The subsequent impasse between Egypt and Hatti was resolved in one of the earliest known international peace treaties, concluded 15 years later between Ramesses II and the Hittite king Ḫattušili III. The treaty essentially accepted the status quo, with Amurru and Kadesh continuing as Hittite vassals.

===End of Kadesh===
Kadesh was probably destroyed by the invading Sea Peoples around 1178 BC. It was, however, reoccupied, and is attested in Neo-Assyrian administrative texts under the name Qadīsu. Hellenistic remains have been found in the upper levels of the tell mound, the summit of which is still occupied today. In Byzantine times, widespread occupation is evidenced by extensive remains at the foot of the tell. The Hellenistic city of Laodicea ad Libanum is believed to have occupied the same site as ancient Kadesh. Continuous occupation throughout the Islamic period is likely, the mound having been named after a local Muslim holy man, Nebi Mend.

==Tell Nebi Mend==
Tell Nebi Mend, consisting of an upper (450 x 200 meter) and lower tell, lies 10 kilometers southwest of the modern city of Homs and covers an area of about 10 hectares and rises to a height of about 30 meters over the plain. An enclosure wall around the site, thought to be Middle Bronze Age, encompasses about 40 hectares. Located at the confluence of the Orontes River and Mukadiya river, it was occupied through the Neolithic (followed by a break in occupation), Bronze Age, Iron Age, and Hellenistic/Roman periods.
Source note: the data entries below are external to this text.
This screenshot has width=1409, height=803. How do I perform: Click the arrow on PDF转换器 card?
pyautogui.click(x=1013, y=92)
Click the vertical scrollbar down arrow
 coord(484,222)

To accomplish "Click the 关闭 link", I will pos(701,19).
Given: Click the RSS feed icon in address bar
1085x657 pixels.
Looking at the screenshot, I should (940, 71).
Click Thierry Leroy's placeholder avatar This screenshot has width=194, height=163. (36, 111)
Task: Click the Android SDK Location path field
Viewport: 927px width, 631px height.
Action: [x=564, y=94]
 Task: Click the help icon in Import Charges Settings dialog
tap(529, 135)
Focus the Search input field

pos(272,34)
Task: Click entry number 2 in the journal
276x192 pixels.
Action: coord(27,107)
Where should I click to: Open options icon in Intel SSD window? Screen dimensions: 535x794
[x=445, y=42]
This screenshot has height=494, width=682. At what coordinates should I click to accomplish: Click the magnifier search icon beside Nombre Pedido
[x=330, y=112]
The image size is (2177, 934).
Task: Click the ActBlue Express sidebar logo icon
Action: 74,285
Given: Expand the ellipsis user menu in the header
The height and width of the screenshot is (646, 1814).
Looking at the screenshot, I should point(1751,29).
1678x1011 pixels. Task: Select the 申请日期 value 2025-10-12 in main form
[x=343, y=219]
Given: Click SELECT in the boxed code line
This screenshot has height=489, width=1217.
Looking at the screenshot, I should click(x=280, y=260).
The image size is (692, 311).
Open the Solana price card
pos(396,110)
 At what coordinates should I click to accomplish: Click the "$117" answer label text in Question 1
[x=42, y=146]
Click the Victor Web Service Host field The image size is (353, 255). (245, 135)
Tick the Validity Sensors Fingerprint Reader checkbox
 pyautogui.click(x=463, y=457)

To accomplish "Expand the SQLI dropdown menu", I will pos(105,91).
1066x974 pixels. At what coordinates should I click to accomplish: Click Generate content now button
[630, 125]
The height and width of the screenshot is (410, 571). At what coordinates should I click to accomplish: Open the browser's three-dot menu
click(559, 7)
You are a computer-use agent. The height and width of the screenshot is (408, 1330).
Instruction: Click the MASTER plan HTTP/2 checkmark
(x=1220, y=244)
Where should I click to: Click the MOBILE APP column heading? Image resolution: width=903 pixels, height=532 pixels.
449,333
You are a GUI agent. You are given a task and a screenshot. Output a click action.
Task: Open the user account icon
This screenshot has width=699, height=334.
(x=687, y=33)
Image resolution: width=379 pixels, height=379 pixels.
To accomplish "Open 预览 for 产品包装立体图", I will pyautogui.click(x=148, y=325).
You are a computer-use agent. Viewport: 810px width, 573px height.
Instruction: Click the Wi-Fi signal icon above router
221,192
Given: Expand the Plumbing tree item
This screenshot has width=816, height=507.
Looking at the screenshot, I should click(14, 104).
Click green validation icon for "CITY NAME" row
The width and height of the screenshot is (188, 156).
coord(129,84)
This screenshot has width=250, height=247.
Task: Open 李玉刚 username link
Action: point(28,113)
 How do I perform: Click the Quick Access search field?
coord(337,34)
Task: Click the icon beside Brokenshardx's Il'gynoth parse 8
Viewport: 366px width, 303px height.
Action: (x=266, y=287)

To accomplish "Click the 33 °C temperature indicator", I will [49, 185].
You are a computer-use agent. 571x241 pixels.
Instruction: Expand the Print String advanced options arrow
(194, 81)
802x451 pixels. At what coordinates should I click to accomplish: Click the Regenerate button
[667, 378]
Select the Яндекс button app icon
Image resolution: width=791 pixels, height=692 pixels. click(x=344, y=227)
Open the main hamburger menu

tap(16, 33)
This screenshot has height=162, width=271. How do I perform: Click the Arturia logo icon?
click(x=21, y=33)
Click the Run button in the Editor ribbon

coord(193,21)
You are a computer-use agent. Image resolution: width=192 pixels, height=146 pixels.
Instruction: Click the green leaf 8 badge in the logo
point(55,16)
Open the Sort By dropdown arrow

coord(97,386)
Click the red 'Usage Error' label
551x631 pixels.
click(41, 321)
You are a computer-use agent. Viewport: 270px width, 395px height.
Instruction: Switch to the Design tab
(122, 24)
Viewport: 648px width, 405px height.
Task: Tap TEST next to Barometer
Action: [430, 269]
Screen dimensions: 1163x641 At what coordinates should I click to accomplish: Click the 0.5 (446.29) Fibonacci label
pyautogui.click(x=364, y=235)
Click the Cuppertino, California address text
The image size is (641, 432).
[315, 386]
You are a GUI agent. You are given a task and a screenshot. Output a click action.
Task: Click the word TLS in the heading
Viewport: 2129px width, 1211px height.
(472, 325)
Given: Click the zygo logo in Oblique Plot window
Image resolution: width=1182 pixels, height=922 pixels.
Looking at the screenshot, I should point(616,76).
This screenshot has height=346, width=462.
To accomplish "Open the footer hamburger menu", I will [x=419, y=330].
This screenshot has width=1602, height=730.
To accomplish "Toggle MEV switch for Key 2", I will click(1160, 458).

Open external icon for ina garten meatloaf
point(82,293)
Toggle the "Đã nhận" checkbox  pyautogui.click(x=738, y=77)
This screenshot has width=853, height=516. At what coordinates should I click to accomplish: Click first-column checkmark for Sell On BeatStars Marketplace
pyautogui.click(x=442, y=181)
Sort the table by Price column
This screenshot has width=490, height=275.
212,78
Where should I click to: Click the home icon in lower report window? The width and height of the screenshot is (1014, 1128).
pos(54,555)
The site was first excavated by a French team led by Maurice Pezard in 1922 and 1923, in the northeast quadrant of the upper mound. The excavator opened two trenches, one 60 meters by 25 meters, and 20 meters deep and the other 30 by 40 meters by 70 meters and shallow. Finds included an incomplete stele of Pharaoh Seti I (c. 1294/1290–1279 BC) in a out-of-context Iron Age level, some stone statuettes and Syro-Hittite cylinder seals, and a terracotta figurine.

The site was then excavated between 1975 and 1995 by a team from the University College London Institute of Archaeology led by Peter Parr. Nine trenches were opened, all on the upper mound, with excavated levels ranging from Middle Bronze I to Late Bronze II. A number of charcoal samples were radiocarbon dated though there were apparently technical problems that limited their usefulness. Six cuneiform tablets were found at the site, one blank with sealing and the others in a Babylonian dialect of Akkadian. The tablets, from the late 14th century BC, mentioned the name of a ruler, Niqmadda, and provided confirmation of the site as Qadesh.

The site has received damage in the Syrian Civil War.